A produção de embalagens cresceu 2,4% no segundo trimestre de 2026, na comparação com os três meses anteriores, descontados os efeitos sazonais, segundo estudo do FGV Ibre para a Associação Brasileira de Embalagem (Abre).
O resultado ficou acima do desempenho da indústria de transformação, que recuou 0,1% no período.
Apesar da recuperação, no entanto, a expansão não deve se sustentar no restante do ano.
A projeção do estudo é de alta de apenas 0,2% para 2026, com intervalo entre queda de 0,2% e crescimento de 0,6%.
A retomada entre abril e junho foi disseminada entre os principais segmentos da cadeia.
A produção de embalagens de madeira avançou 11,4%, enquanto as de metal e vidro cresceram 2,2% cada.
Na sequência, papel e papelão ondulado tiveram alta de 2,1%.
Já o segmento de plástico, que concentra a maior parcela dos trabalhadores do setor, avançou 1,6% no trimestre.
O desempenho da produção contrasta, contudo, com a evolução do emprego formal.
Mesmo diante da perspectiva de crescimento moderado da atividade em 2026, a cadeia de embalagens empregava 286,5 mil trabalhadores em junho, alta de 3,2% no acumulado do ano.
No mesmo período, o emprego formal na indústria de transformação cresceu 0,5%.
A maior parte dessa mão de obra está concentrada no segmento de plástico, responsável por 56% dos empregos formais da cadeia.
Em seguida aparecem papelão ondulado, com 14%, e papel, com 10%.
No comércio exterior, por sua vez, o setor mantém uma posição praticamente equilibrada.
De janeiro a julho, as exportações de embalagens somaram US$ 363,9 milhões, alta de 11,8% em relação ao mesmo período de 2025.
Os segmentos de plástico e metal responderam pelas maiores parcelas das vendas externas, com participações de 35,8% e 34,4%, respectivamente.
As importações, embora tenham crescido em ritmo mais lento, também avançaram no período.
Foram US$ 363,3 milhões, alta de 2,2% sobre os primeiros sete meses do ano passado.
As embalagens de metal representaram 33,2% do total importado, enquanto as de plástico responderam por 30,4%.

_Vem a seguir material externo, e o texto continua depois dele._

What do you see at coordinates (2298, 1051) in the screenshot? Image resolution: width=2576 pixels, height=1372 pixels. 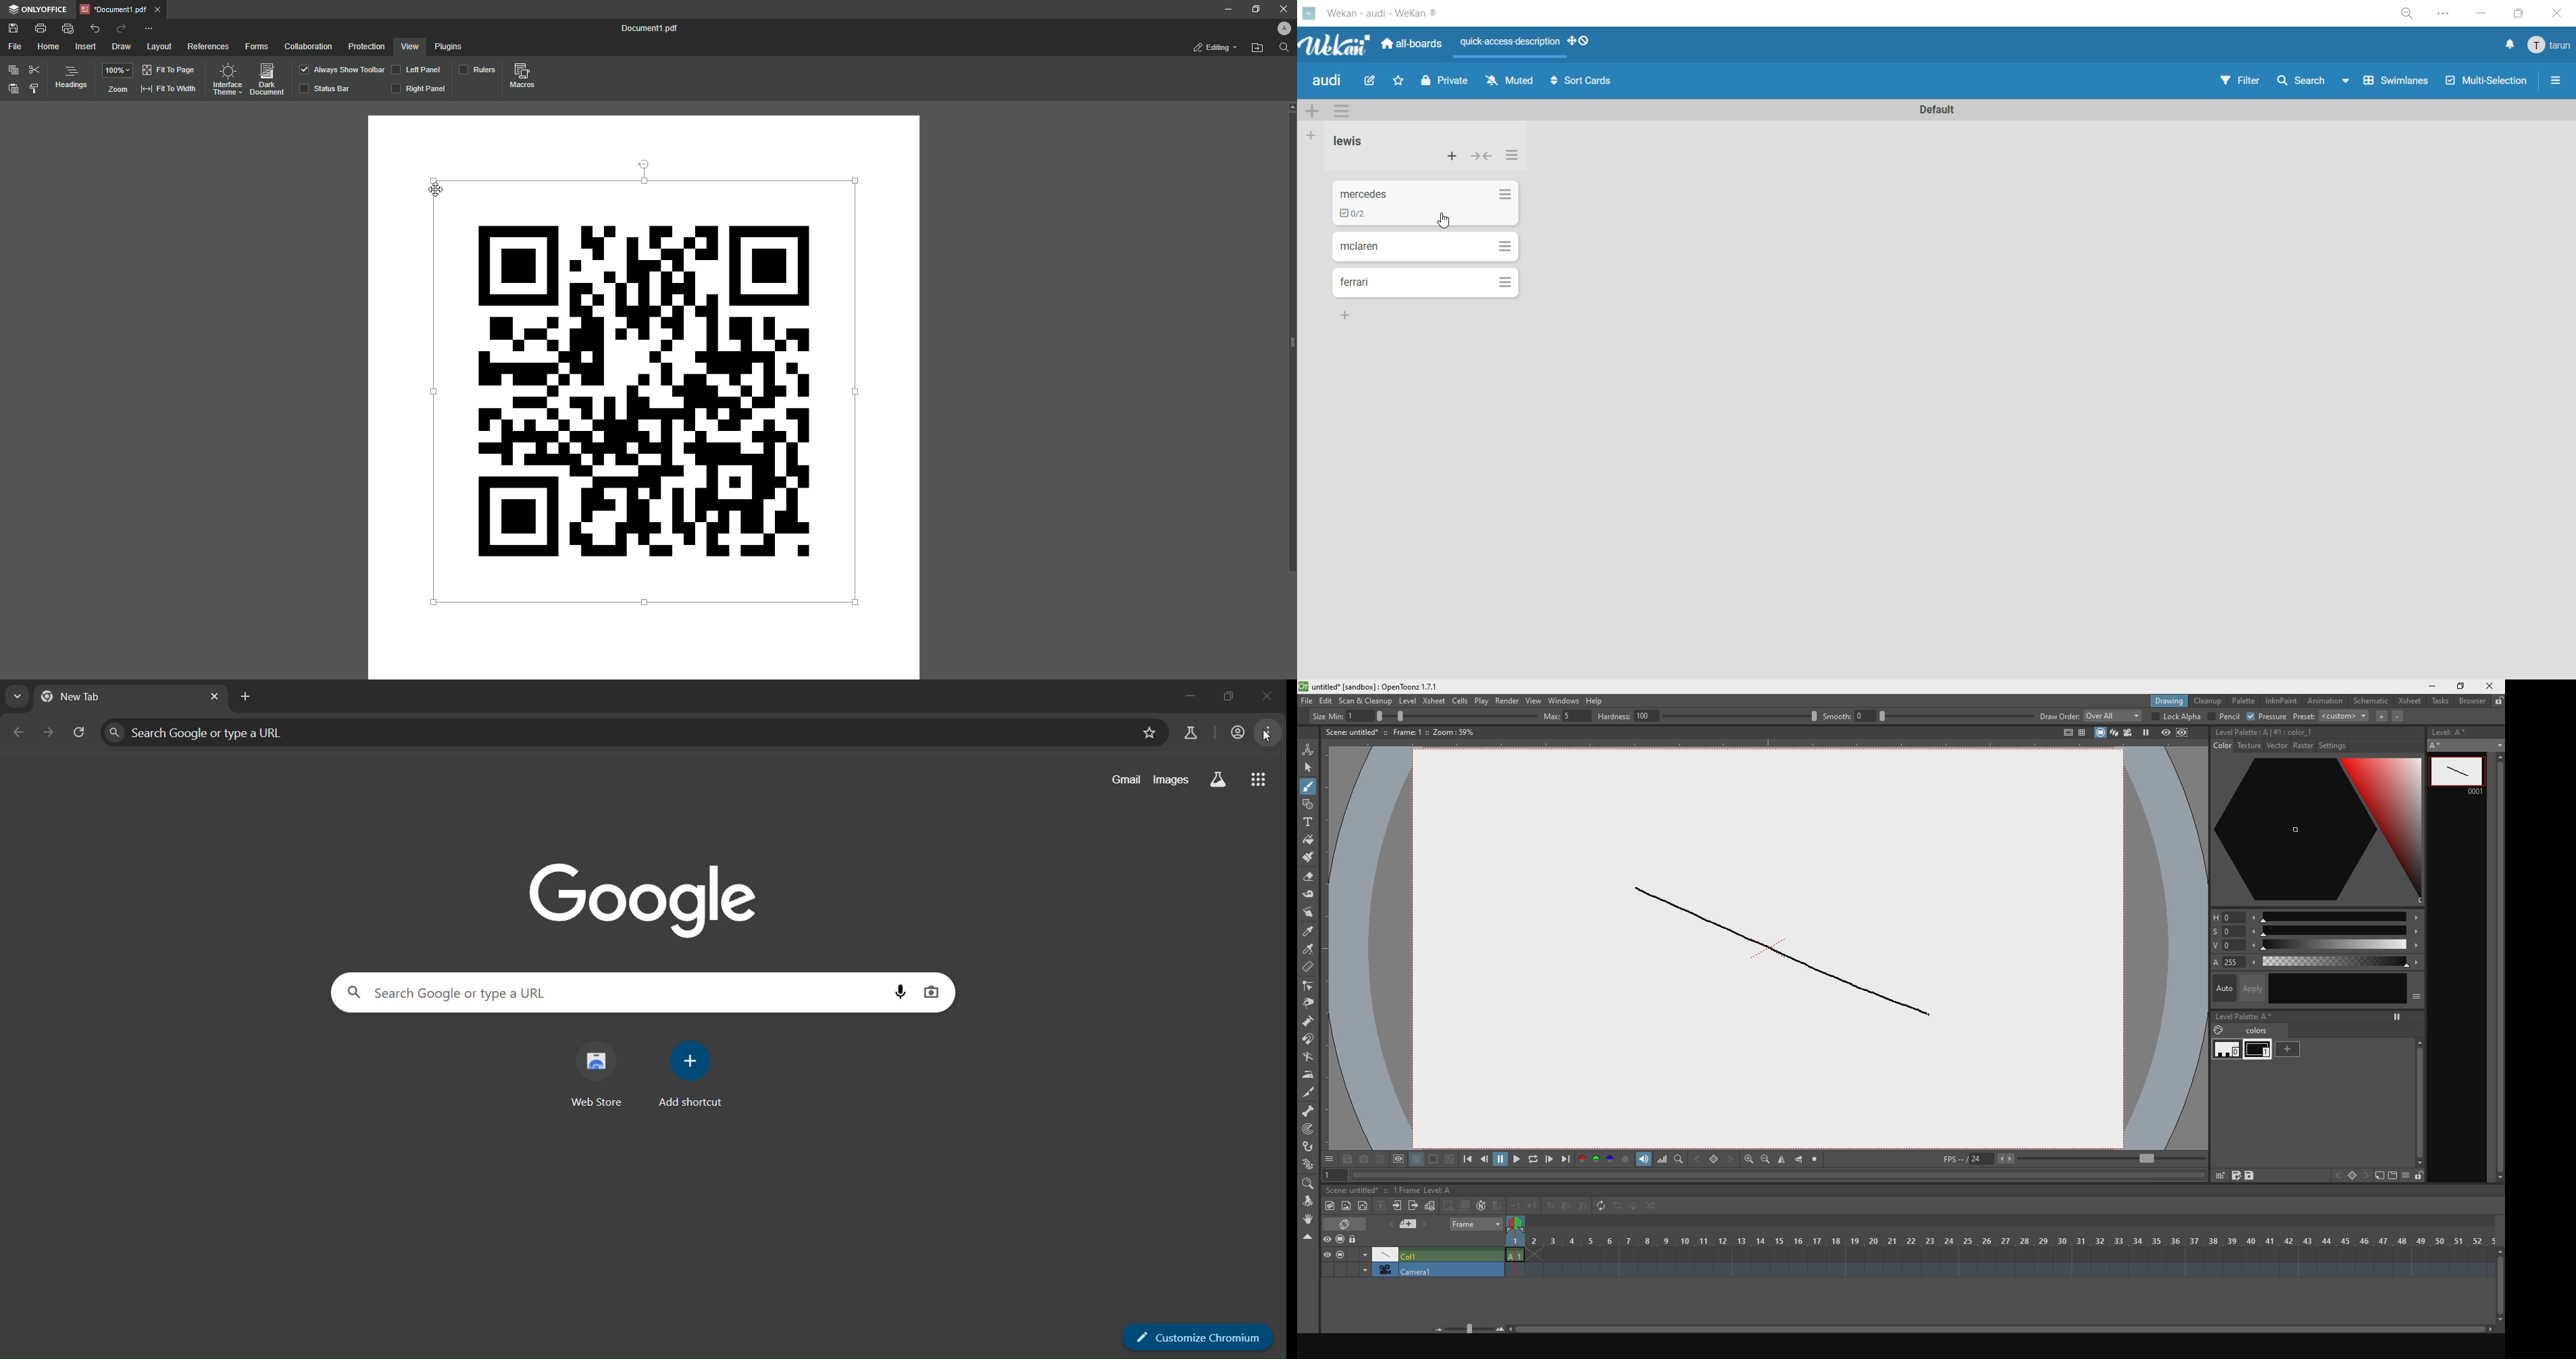 I see `add` at bounding box center [2298, 1051].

Com isso, o saldo comercial da cadeia ficou praticamente zerado.
A recuperação observada no segundo trimestre ocorre em um ambiente de expansão do consumo das famílias, que deve crescer 2% em 2026, segundo a projeção do estudo, acima da alta de 1,3% registrada em 2025.
Esse movimento tem se refletido em setores que são importantes demandantes de embalagens.
No primeiro semestre, a produção de bebidas cresceu 3,9%, enquanto a de sabões e detergentes avançou 2,5%.
Além disso, o comércio eletrônico continua ampliando sua participação no varejo.
No segundo trimestre, as vendas realizadas por esse canal corresponderam a 20,2% do total, segundo o levantamento.
Apesar desses fatores de sustentação, o ambiente macroeconômico deve limitar uma expansão mais forte da indústria de embalagens no segundo semestre.
O estudo do FGV Ibre projeta crescimento de 1,8% para o PIB brasileiro em 2026, ante 2,3% em 2025, enquanto a inflação medida pelo IPCA deve encerrar o ano em 5%, acima da meta.
Nesse cenário, a projeção é de que a Selic permaneça elevada, em 13,75% ao fim do ano.
O estudo também considera o elevado endividamento das famílias, a inadimplência e a perspectiva de um ajuste fiscal em 2027 como fatores de pressão sobre a atividade.
Assim, embora a cadeia tenha mostrado recuperação no segundo trimestre, a expectativa para o ano continua sendo de crescimento próximo da estabilidade.